O grupo Libra, especializado em operações logísticas e navegações marítimas, está negociando a aquisição de um dos terminais da Teag (Terminal de Exportação de Açúcar do Guarujá), que pertence à Cargill e Crystalsev. O terminal que está na disputa embarca açúcar ensacado, localizado em Santos (SP), e é considerado estratégico para a companhia, que tem sua atuação voltada para exportação em contêineres.

No mercado, as notícias são de que a venda do terminal de açúcar ensacado poderia dar maior liquidez à Crystalsev, controlada pelo grupo Santelisa Vale. Procuradas, a Cargill e a Crystalsev confirmam que as negociações com o grupo Libra estão em andamento, mas não dão mais detalhes sobre a venda do terminal.

As duas companhias são controladoras de dois terminais – um de açúcar a granel, localizado no Guarujá (SP) e o outro de ensacado, instalado em Santos (SP). A negociação envolve apenas do terminal de Santos, o T33. O complexo do Terminal 33, com 33 mil metros quadrados de área, está apto a embarcar 600 mil toneladas por ano, mas com capacidade para dobrar esse volume.
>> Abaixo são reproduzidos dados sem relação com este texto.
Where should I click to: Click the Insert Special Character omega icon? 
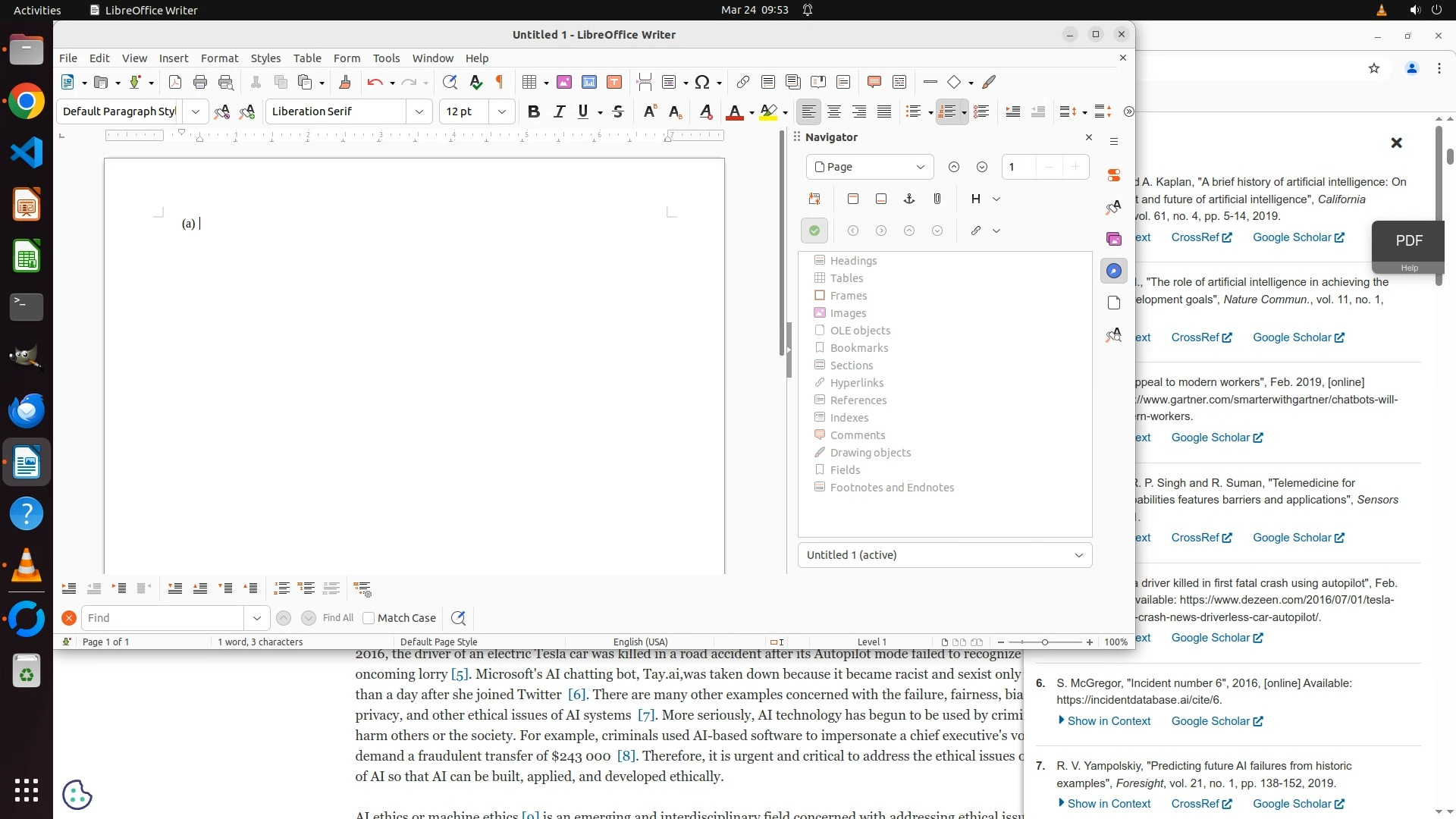pos(702,82)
A joint venture entre a Cargill e Crystalsev para o controle dos dois terminais foi firmada no fim de 2001. Àquela época, a Crystalsev desembolsou US$ 11 milhões para a aquisição de 50% dos dois terminais controlados pela Cargill. Para fazer a parceria, a trading nacional criou a empresa Sociedade Operadora Portuária de São Paulo (SOP), na qual detém 85% de participação – outros 10% pertencem à Hipercon e a consultoria Datagro possui os 5% restantes.

A expectativa, naquela época, era de que a parceria durasse pelo menos o período de concessão do terminal, até 2016, com possibilidade de renovação por mais 20 anos. Crystalsev e Cargill já são parceiras comerciais de longa data. Além dos negócios logísticos, a Crystalsev também fornece desde os anos 90 açúcar para a multinacional exportar.

Controlado pelo grupo chileno CSAV, a Libra é a holding que agrega todas as atividades da companhia, que inclui operação de terminais portuários (Grupo Libra), comercialização de imóveis (Companhia Imobiliária Mauá), distribuição de valores mobiliários (Boreal DTVM), produção de azeite de oliva no Chile (Olivares de Quepu) e produção industrial (Companhia Providência).

Na área de agronegócios, o grupo Libra está aumentando sua participação. A unidade de Libra Cubatão (SP) começou a operar em junho deste ano, com uma estrutura de armazenagem para para câmaras de frigoríficos. A atual estrutura está habilitada a armazenar carnes (aves, bovinos, suínos), além de leite, mel e pescados. Procurada, a Libra não retornou as ligações.

Em junho deste ano, o executivo, Marcelo Araújo, assumiu a presidência do grupo Libra, para liderar o movimento de reestruturação pelo qual a companhia está passando. O executivo atuou nos últimos quatro anos no conselho de administração e na presidência da divisão de siderurgia, calçados e têxteis do grupo Camargo Corrêa. Araújo também passou pela Shell, CSN e Natura – nesta última, foi um dos responsáveis pelo movimento de expansão da companhia.